■ **SELECTED PASSAGE**
· · · ·
An NMT framework built on Joint Representation
PyTorch original implementation of Neural Machine Translation with Joint Representation. It is modified from fairseq-0.6.0.
You need to install it first:
git clone https://github.com/lyy1994/reformer.git
cd reformer
pip install -r requirements.txt
python setup.py build develop
Before running the training and decoding scripts, we implicitly make assumptions on the file directory structure:
|- reformer (code)
|- data
|- data-bin
|- BINARIZED_DATA_FOLDER
|- RAW_DATA_FOLDER
|- train (training set raw text)
|- valid (validation set raw text)
|- test (test set raw text)
|- checkpoints
|- torch-1.1.0
|- EXPERIMENT_FOLDER
|- toolkit
|- multi-bleu.perl
To train a model, run:
cd reformer/scripts
sh train.sh
To decode from the trained model, run:
sh decode.sh
If you would like to customize the configuration, please modify train.sh for training and decode.sh for decoding.
The table below summarizes the scripts for reproducing our experiments:
Dataset | Script |
---|---|
IWSLT14 German-English | iwslt-train.sh |
NIST12 Chinese-English | nist-train.sh |
@inproceedings{li2020aaai,
title = {Neural Machine Translation with Joint Representation},
author = {Yanyang Li and Qiang Wang and Tong Xiao and Tongran Liu and Jingbo Zhu},
booktitle = {Proceedings of the Thirty-Fourth AAAI Conference on Artificial Intelligence},
year = {2020},
}
· · · ·
■ **LISTING**
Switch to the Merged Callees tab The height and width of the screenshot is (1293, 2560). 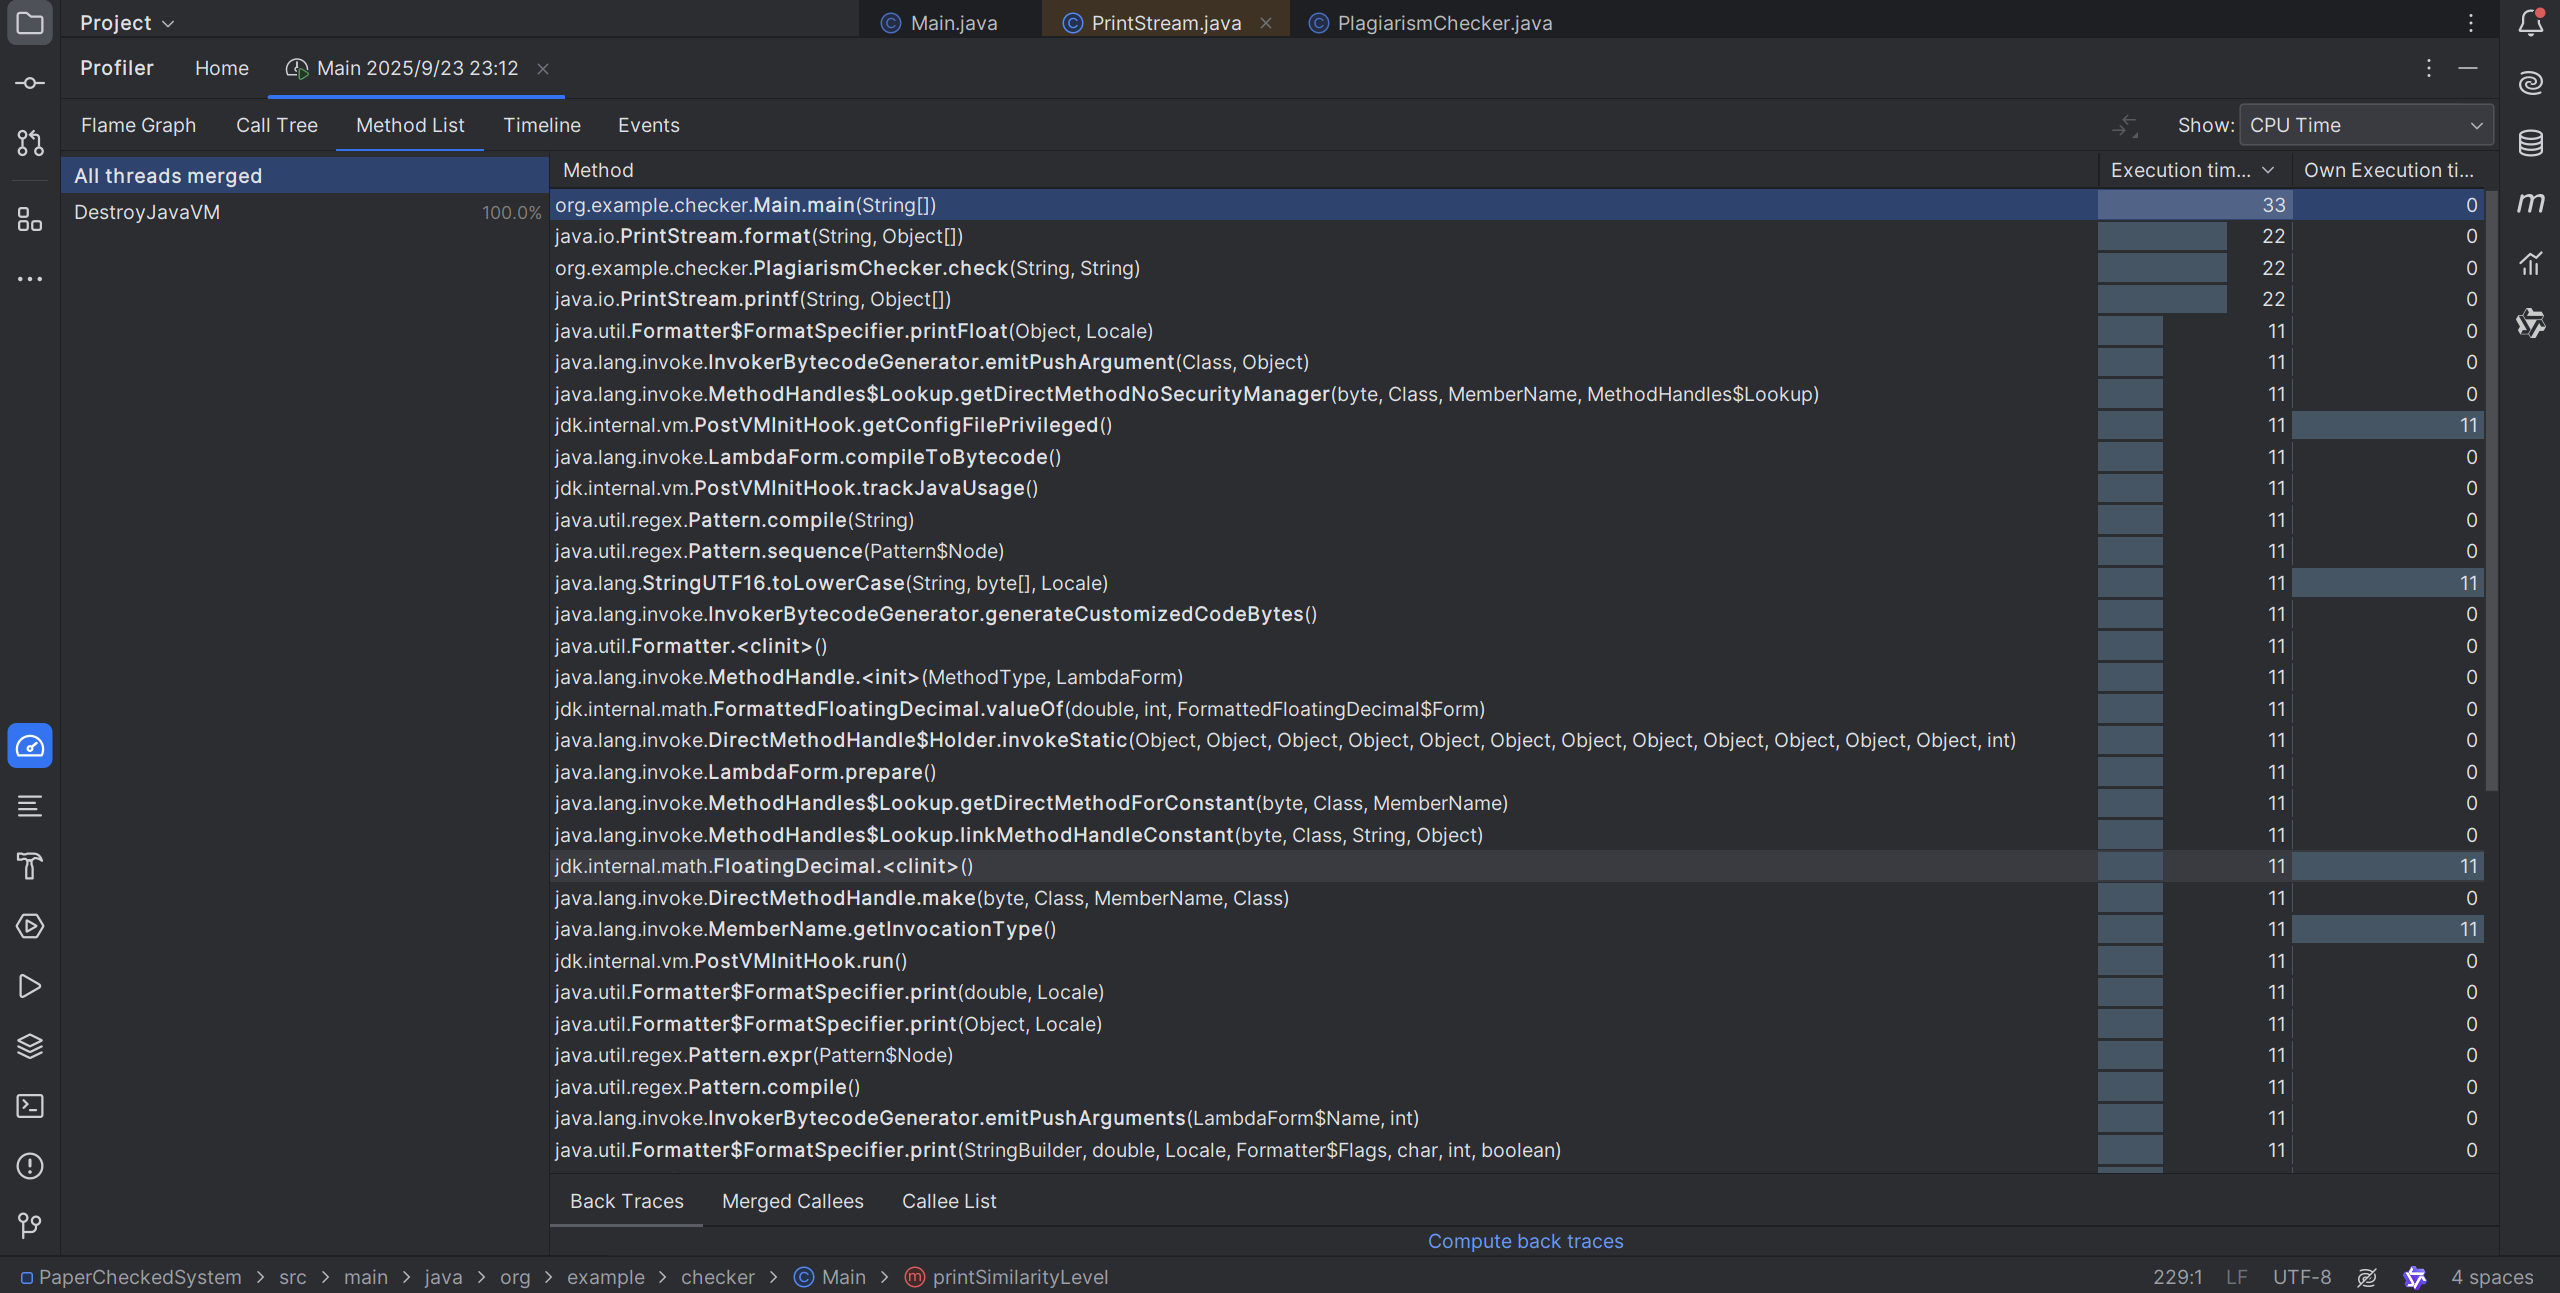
· · · ·
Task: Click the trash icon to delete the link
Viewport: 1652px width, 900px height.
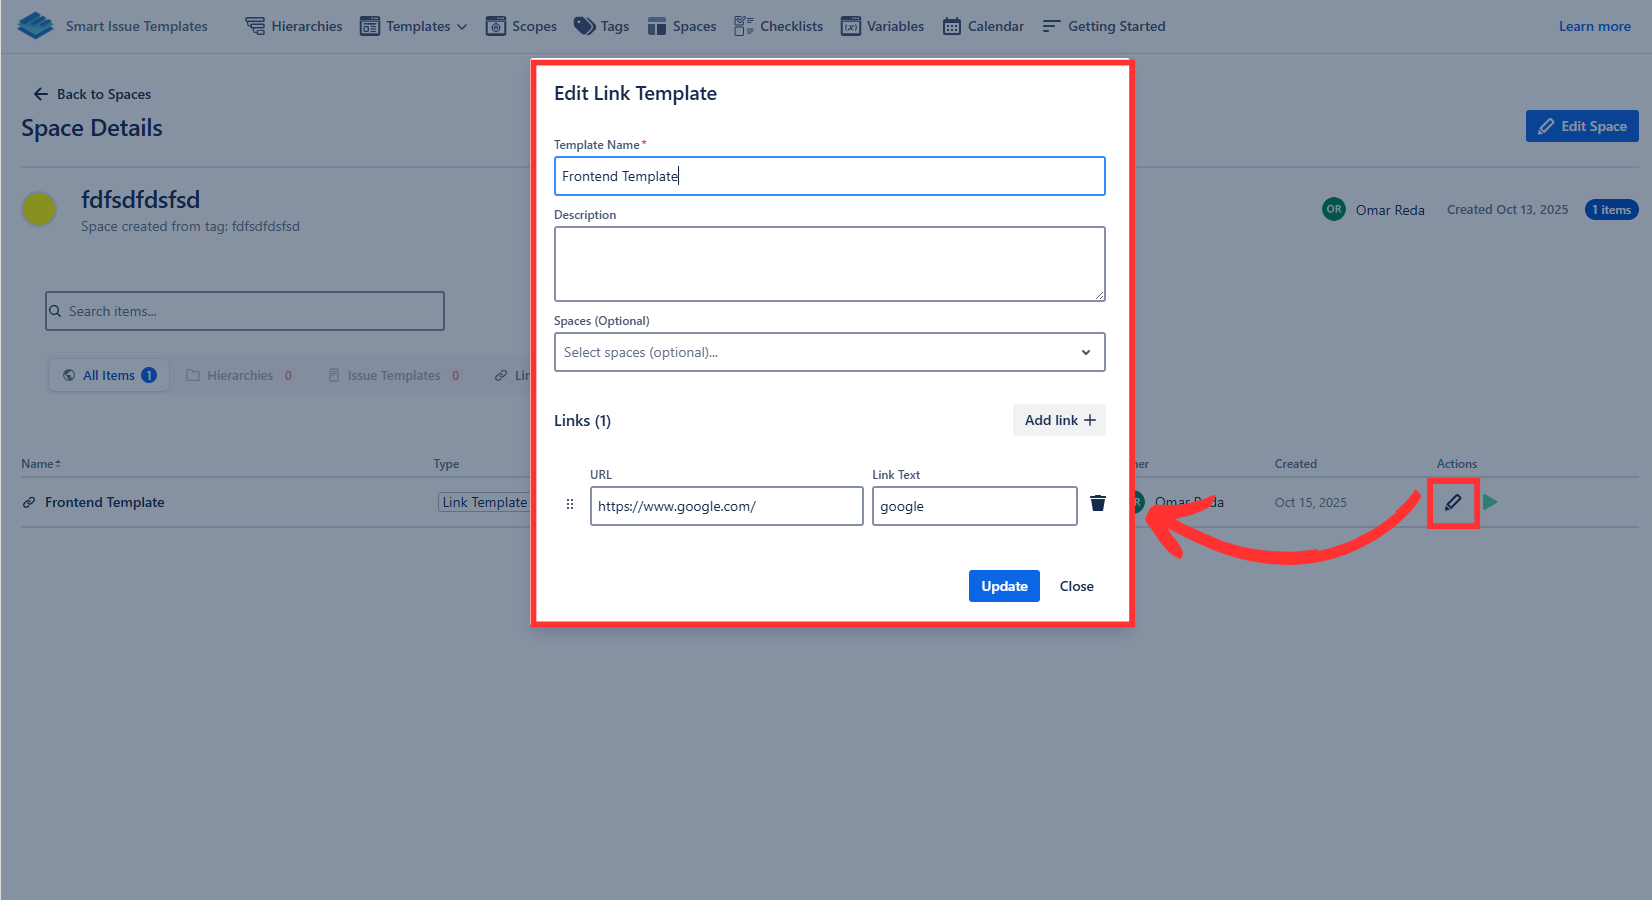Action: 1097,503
· · · ·
In two sentences, summarize the README for the joint-representation translation framework.

■ **RESULT OF THE TASK**
The framework is a PyTorch implementation of Neural Machine Translation with Joint Representation, modified from fairseq-0.6.0, and it is installed by cloning the repository, installing the requirements, and building it with setup.py. Models are trained with train.sh and decoded with decode.sh from the scripts folder, both of which can be edited to change the configuration, and the scripts iwslt-train.sh and nist-train.sh reproduce the IWSLT14 German-English and NIST12 Chinese-English experiments.